Rails is just not meant for heavy transactional load. And e-commerce needs async to handle what can be a huge load.

Taobao is java or php and they handle load far greater without fault.

Shopify is much better than Magento though.

1 comments

> One of the worst development experiences of all time... The API’s you can use are pretty sluggish and poorly documented.

Can you elaborate? Shopify released their GraphQL Admin API in 2018, which has built in documentation, as well as an interactive IDE (Graphiql) that you can run on your shop. As long as you're not doing anything too crazy that exceeds the throttle (e.g., syncing 1000s of products), they're pretty good about listening to developer requests.

https://help.shopify.com/en/api/graphql-admin-api

> Rails is just not meant for heavy transactional load.

Shopify has invested heavily in their sharding setup so that it can be handle high load and scale quickly. e.g., flash sales where baseline traffic will 3x in a matter of seconds. See the discussion of pods:

https://engineering.shopify.com/blogs/engineering/e-commerce...

> And e-commerce needs async to handle what can be a huge load.

Long running processes are async. However, having commerce modeled by a transactional database that provides atomicity is a boon for simplicity. You don't want to deal with eventual consistency when updating inventory or placing orders.

Note: Am ex-Shopify. Ran the API team.

I'm the GP, not the parent, but I'll give you some of my complaints (other than the already mentioned infuriating timeout).

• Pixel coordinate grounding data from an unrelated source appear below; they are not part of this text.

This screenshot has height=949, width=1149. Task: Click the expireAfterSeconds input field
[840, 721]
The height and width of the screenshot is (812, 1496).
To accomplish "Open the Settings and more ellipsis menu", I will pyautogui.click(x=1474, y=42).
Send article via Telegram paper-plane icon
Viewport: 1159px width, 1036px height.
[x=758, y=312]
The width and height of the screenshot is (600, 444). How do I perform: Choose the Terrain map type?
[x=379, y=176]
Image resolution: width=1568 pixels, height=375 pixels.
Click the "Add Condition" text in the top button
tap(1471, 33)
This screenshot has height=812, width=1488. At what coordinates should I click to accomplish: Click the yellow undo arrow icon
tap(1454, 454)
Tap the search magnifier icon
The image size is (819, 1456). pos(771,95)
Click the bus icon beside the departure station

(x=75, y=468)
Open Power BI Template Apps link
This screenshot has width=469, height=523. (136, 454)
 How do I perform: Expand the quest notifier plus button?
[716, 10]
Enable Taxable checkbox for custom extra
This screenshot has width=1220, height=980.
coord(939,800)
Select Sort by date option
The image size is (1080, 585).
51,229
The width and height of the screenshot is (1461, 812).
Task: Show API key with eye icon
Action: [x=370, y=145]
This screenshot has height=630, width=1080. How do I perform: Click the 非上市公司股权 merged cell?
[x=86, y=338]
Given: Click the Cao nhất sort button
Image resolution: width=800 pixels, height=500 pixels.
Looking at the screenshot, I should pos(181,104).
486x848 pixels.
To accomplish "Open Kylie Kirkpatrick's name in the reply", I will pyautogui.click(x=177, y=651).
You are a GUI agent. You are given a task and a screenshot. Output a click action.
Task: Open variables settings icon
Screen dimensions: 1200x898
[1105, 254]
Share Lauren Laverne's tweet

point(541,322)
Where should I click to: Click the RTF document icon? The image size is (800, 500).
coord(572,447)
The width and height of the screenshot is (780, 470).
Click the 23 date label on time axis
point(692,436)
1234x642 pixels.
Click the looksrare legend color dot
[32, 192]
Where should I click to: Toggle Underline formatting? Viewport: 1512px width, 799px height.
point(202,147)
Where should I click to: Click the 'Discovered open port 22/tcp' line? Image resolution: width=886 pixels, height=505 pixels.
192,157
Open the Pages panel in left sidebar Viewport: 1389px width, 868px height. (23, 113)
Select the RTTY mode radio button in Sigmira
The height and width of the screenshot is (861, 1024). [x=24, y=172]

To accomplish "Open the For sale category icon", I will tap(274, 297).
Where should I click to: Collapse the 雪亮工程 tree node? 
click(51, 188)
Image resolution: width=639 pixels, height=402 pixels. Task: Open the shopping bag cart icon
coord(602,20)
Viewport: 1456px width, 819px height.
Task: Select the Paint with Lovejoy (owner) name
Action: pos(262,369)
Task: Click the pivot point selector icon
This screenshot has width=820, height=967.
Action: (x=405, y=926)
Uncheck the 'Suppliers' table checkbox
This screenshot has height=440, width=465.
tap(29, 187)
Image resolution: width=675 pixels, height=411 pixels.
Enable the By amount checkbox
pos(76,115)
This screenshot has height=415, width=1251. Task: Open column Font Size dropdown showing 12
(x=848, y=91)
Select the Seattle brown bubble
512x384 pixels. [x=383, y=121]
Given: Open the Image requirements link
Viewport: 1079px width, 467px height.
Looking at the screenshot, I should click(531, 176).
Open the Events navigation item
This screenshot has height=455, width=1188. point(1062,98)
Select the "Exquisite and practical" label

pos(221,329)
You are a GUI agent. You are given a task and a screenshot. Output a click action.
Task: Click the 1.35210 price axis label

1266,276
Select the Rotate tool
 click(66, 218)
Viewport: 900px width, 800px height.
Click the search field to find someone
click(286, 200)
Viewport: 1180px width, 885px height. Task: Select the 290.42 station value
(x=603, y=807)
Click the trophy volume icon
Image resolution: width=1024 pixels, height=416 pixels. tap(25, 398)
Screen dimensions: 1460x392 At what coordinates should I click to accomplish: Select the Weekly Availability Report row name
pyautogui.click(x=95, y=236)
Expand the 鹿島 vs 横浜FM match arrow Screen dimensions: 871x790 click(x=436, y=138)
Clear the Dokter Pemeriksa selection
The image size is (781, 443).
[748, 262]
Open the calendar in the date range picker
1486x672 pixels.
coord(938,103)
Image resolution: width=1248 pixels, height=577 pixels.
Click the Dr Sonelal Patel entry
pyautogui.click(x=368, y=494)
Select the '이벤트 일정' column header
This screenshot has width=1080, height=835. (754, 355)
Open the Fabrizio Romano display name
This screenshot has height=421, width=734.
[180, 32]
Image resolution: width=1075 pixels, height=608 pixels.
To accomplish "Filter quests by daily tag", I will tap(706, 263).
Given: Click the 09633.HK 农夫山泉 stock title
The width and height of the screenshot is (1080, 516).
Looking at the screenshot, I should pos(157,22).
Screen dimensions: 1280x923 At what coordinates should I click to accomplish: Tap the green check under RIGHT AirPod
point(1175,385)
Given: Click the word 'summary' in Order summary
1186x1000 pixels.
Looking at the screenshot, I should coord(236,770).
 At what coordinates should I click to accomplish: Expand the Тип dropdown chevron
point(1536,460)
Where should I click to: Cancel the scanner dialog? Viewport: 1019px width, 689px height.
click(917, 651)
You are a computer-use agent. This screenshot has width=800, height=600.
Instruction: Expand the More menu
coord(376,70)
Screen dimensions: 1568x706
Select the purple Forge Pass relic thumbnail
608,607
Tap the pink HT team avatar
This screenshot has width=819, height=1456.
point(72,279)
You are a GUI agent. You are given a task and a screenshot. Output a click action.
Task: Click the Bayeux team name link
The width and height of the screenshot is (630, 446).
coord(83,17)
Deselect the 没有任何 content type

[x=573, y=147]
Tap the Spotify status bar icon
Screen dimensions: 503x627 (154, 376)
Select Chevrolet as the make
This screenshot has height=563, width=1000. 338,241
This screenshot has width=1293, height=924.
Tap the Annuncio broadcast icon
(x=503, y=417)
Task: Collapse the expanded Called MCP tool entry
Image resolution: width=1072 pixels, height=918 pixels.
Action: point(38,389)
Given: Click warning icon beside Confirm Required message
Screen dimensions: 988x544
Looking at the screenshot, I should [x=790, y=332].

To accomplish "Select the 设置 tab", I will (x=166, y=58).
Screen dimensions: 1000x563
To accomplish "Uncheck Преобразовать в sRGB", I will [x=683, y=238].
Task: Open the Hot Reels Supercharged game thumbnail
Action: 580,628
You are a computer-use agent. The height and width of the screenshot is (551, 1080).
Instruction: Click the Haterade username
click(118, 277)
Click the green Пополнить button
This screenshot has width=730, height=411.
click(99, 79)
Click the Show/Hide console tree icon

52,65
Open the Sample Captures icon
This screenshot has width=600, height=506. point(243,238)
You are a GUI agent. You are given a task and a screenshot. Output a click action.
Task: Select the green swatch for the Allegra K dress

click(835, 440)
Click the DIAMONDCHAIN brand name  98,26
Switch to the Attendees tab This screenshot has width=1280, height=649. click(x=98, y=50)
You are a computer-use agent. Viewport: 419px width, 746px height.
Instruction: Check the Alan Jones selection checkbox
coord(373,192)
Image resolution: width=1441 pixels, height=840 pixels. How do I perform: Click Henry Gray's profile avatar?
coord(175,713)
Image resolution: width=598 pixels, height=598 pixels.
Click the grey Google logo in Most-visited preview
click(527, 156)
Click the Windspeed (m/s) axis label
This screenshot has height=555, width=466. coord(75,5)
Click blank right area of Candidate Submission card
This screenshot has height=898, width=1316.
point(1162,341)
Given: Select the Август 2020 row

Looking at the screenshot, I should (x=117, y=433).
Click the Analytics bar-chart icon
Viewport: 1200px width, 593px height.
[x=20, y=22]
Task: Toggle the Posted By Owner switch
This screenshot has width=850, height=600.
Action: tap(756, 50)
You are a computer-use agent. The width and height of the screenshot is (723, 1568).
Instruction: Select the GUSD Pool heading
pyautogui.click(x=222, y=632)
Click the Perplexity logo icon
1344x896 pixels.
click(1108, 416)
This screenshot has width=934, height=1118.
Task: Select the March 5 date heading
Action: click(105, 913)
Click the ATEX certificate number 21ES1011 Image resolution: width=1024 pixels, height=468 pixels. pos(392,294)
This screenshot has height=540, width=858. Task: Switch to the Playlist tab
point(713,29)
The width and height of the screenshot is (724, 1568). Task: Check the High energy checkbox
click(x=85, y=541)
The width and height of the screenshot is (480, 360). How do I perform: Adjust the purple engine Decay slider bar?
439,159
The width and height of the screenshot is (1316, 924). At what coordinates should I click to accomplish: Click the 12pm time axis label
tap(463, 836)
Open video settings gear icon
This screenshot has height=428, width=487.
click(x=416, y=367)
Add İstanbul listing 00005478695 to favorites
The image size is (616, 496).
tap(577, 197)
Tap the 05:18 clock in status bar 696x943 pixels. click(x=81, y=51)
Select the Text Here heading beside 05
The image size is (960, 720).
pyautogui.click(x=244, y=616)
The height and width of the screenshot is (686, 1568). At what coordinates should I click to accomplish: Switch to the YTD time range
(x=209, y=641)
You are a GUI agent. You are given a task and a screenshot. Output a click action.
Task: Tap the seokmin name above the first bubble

* The Metafields feel both over-engineered and difficult to use. Stripe did a great job - metadata is a set of string key/value pairs that are always fetched when you fetch a thing. Shopify's metafields are typed and need to be fetched explicitly from the REST API. You can't get a list of Products and their associated metafields; you have to fetch each Product's metafields one at a time. It's a critical facility and yet works very poorly.

* The API for metafields is inconsistent. Want to get metafields for a variant? /admin/products/#{id}/variants/#{id}/metafields.json Want to get metafields for a product image? /admin/metafields.json?metafield[owner_id]=#{id}&metafield[owner_resource]=product_image WAT?

* Variants (and images) have unique ids, but you always have to reference them as /products/123/variants/456. Variants should be /variants/456.

* Suffixing all the requests with .json is annoying and not RESTy. We have content negotiation headers for that.

* Yes, I know you can work around some of this with GraphQL. Does Shopify intend to deprecate the REST API? I am not personally a big fan of GraphQL, but if the REST API is getting dustbinned, I'd like to know about it.

Mind you, this is just what I noticed from a few days of working with the API.

PS IMO, 3x isn't much of a flash! 300x, now we're talking :)

>Shopify has invested heavily in their sharding setup so that it can be handle high load and scale quickly. e.g., flash sales where baseline traffic will 3x in a matter of seconds. See the discussion of pods:

Your parent is using Taobao ( Which is like the Amazon in China ) as example. Which means the word "scale" means completely different thing. I am willing to bet Taobao's RPS on singles day is a lot higher than the highest RPM during Shopify's biggest flash sales.

That said there is no reason to believe that pod in shopify cant handle that scale.

Kudos to you for the work you and your team did.

I've had a love/hate relationship with the Shopify platform but when it comes to the API it was all love.